• DATA SUPPLIED:

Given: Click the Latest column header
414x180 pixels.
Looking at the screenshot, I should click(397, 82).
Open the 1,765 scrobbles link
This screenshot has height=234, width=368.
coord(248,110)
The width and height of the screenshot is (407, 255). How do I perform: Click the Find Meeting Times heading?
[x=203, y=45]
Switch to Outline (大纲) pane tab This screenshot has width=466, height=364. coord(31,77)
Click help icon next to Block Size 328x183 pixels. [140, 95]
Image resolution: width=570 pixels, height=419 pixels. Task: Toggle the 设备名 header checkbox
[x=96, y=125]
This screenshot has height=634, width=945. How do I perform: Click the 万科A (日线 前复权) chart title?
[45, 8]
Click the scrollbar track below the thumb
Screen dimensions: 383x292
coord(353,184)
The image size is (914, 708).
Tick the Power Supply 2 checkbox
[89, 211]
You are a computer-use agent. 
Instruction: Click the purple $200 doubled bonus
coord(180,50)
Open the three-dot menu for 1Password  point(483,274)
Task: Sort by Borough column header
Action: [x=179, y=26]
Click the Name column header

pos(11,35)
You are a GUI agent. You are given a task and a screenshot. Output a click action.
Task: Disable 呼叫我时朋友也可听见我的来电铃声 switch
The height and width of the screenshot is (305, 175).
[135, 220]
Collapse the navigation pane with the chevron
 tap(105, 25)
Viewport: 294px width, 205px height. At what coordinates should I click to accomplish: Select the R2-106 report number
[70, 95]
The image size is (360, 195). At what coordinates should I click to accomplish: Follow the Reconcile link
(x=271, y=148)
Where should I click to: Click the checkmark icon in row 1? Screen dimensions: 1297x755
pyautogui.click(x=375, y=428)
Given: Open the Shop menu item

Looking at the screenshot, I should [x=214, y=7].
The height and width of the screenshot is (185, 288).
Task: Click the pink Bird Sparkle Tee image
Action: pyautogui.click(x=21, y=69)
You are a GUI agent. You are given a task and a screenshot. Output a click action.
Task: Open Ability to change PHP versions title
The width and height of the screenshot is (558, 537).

• ABOUT THIS TASK:
Your response must contain all of the records, copied exactly.

• REPLY TO THE TASK:
Given: Click the Latest column header
414x180 pixels.
Looking at the screenshot, I should click(397, 82).
Open the 1,765 scrobbles link
This screenshot has height=234, width=368.
coord(248,110)
The width and height of the screenshot is (407, 255). How do I perform: Click the Find Meeting Times heading?
[x=203, y=45]
Switch to Outline (大纲) pane tab This screenshot has width=466, height=364. coord(31,77)
Click help icon next to Block Size 328x183 pixels. [140, 95]
Image resolution: width=570 pixels, height=419 pixels. Task: Toggle the 设备名 header checkbox
[x=96, y=125]
This screenshot has height=634, width=945. How do I perform: Click the 万科A (日线 前复权) chart title?
[45, 8]
Click the scrollbar track below the thumb
Screen dimensions: 383x292
coord(353,184)
The image size is (914, 708).
Tick the Power Supply 2 checkbox
[89, 211]
You are a computer-use agent. 
Instruction: Click the purple $200 doubled bonus
coord(180,50)
Open the three-dot menu for 1Password  point(483,274)
Task: Sort by Borough column header
Action: [x=179, y=26]
Click the Name column header

pos(11,35)
You are a GUI agent. You are given a task and a screenshot. Output a click action.
Task: Disable 呼叫我时朋友也可听见我的来电铃声 switch
The height and width of the screenshot is (305, 175).
[135, 220]
Collapse the navigation pane with the chevron
 tap(105, 25)
Viewport: 294px width, 205px height. At what coordinates should I click to accomplish: Select the R2-106 report number
[70, 95]
The image size is (360, 195). At what coordinates should I click to accomplish: Follow the Reconcile link
(x=271, y=148)
Where should I click to: Click the checkmark icon in row 1? Screen dimensions: 1297x755
pyautogui.click(x=375, y=428)
Given: Open the Shop menu item

Looking at the screenshot, I should [x=214, y=7].
The height and width of the screenshot is (185, 288).
Task: Click the pink Bird Sparkle Tee image
Action: pyautogui.click(x=21, y=69)
You are a GUI agent. You are given a task and a screenshot. Output a click action.
Task: Open Ability to change PHP versions title
The width and height of the screenshot is (558, 537).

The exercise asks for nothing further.